Overall I really can't tell what to think of de Botton...I don't feel like I have anything interesting to say about him yet.
Finally, some peace and quiet
There was once particular section of the Botton reading that really captured my attention. On page 19 he begins to describe the feeling of sitting by the sea, and I couldn’t help but relate to a similar sensation of calmness I get every time I sit by the water. Shortly after this description on pages 20 and 21 he discusses his frustration with his own thoughts that seem to “assert their presence in ways that would threaten or even negate the purpose of what the eyes had come [on vacation] to see” (19). His elaborations on this concept really struck me because I had a very similar experience last weekend when I traveled to Colonia, Uruguay for the day.

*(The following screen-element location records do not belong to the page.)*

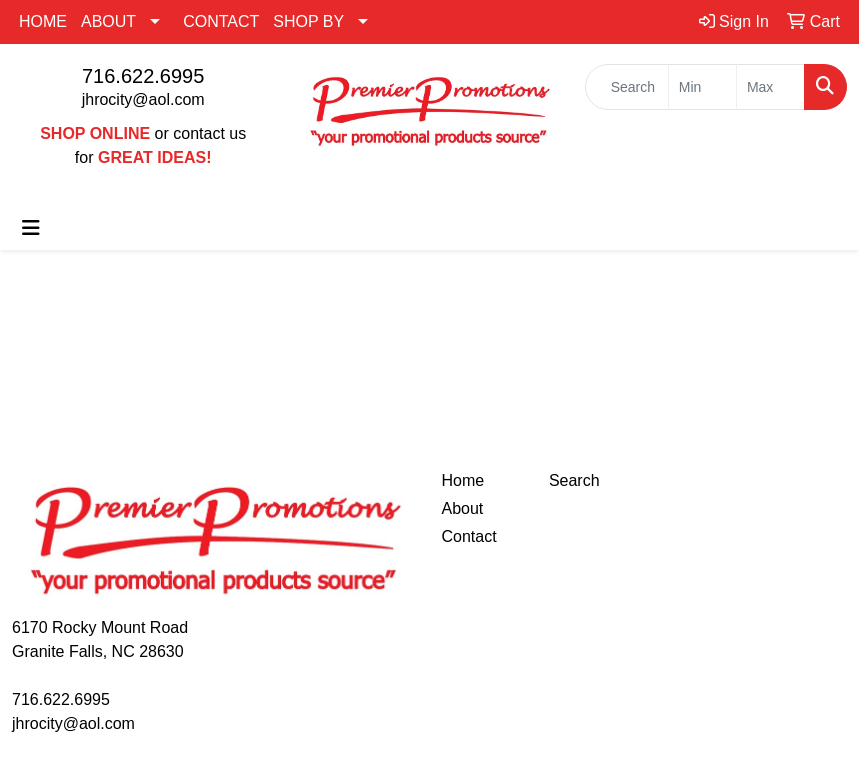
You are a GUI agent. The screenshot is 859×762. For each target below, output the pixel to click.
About (463, 508)
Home (463, 480)
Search (574, 480)
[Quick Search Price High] (770, 87)
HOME (43, 21)
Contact (469, 536)
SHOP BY (308, 21)
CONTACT (221, 21)
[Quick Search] (627, 87)
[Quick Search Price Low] (702, 87)
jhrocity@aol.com (143, 99)
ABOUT (108, 21)
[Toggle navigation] (31, 228)
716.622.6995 (143, 76)
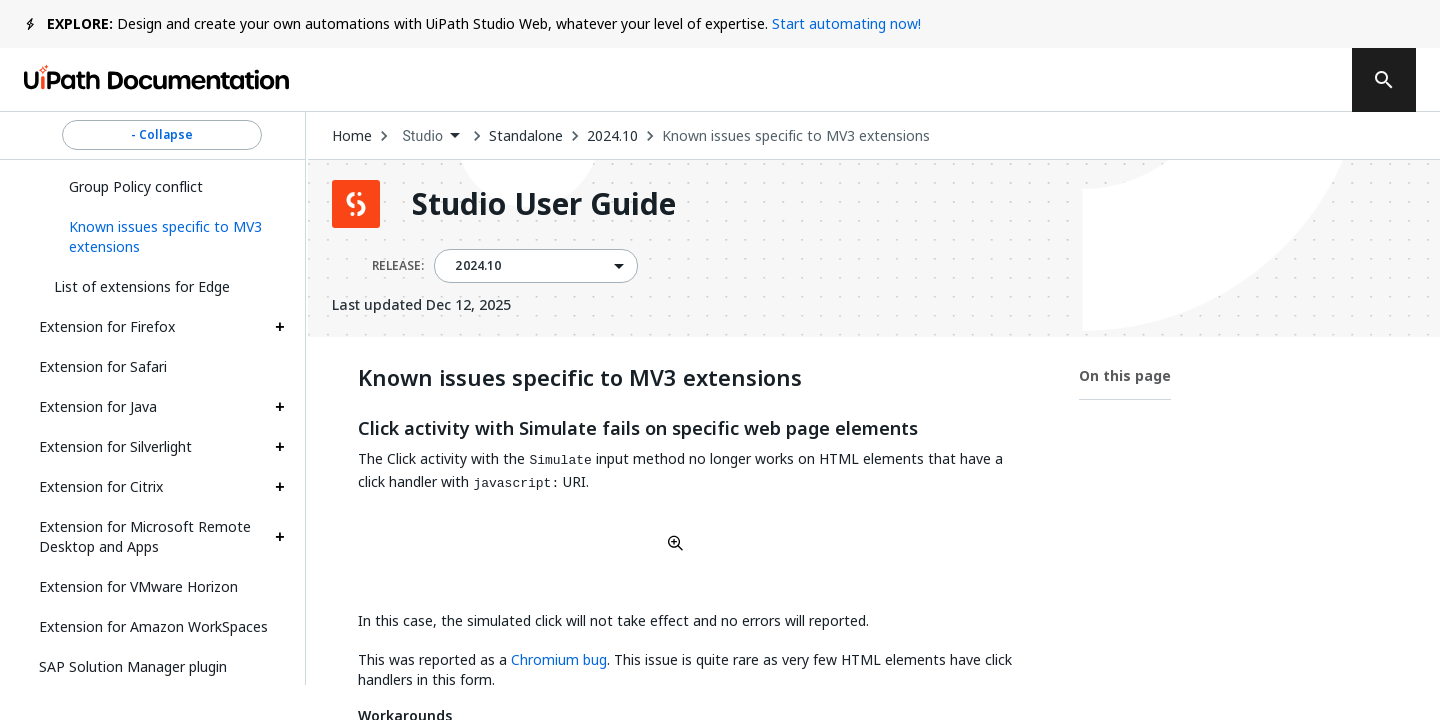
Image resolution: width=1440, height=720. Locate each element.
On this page (1125, 375)
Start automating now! (846, 23)
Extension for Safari (103, 366)
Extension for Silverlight (115, 446)
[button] (169, 237)
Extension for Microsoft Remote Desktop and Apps (145, 536)
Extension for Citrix (101, 486)
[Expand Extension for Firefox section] (280, 327)
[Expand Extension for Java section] (280, 407)
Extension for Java (98, 406)
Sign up (1281, 80)
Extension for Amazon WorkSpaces (153, 626)
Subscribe (1059, 80)
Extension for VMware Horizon (138, 586)
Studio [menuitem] (422, 136)
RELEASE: (398, 266)
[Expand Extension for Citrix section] (280, 487)
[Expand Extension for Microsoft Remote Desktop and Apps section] (280, 537)
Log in (1181, 80)
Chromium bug (559, 659)
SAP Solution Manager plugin (133, 666)
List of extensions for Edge (142, 286)
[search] (1384, 80)
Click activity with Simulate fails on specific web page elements (638, 429)
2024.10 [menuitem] (478, 266)
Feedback (917, 80)
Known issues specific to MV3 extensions (796, 136)
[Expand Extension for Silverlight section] (280, 447)
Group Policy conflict (136, 186)
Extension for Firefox (107, 326)
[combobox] (430, 136)
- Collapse (162, 135)
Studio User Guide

In the company of 2 friends and the possibility of interacting with others, I realized that, despite my unfamiliar surroundings and their excitement, I still felt exactly as I had before I left Buenos Aires. My thoughts and overall SELF seemed to reside in my mind as a constant reminder of all the trivial things that were taking over my day-to-day life. Even on a venture out of town with the intention of escaping the tedious worries and preoccupations, I was unable to leave these feelings behind. They seemed to swallow me so that I was not fully grasping the beauty of Colonia, but was floating through the cobblestone streets and ivy covered buildings. I was still so tied to the stress of homework, future obligations, and the apprehension of what was going to happen that I couldn’t fully appreciate what was going on right in front of me.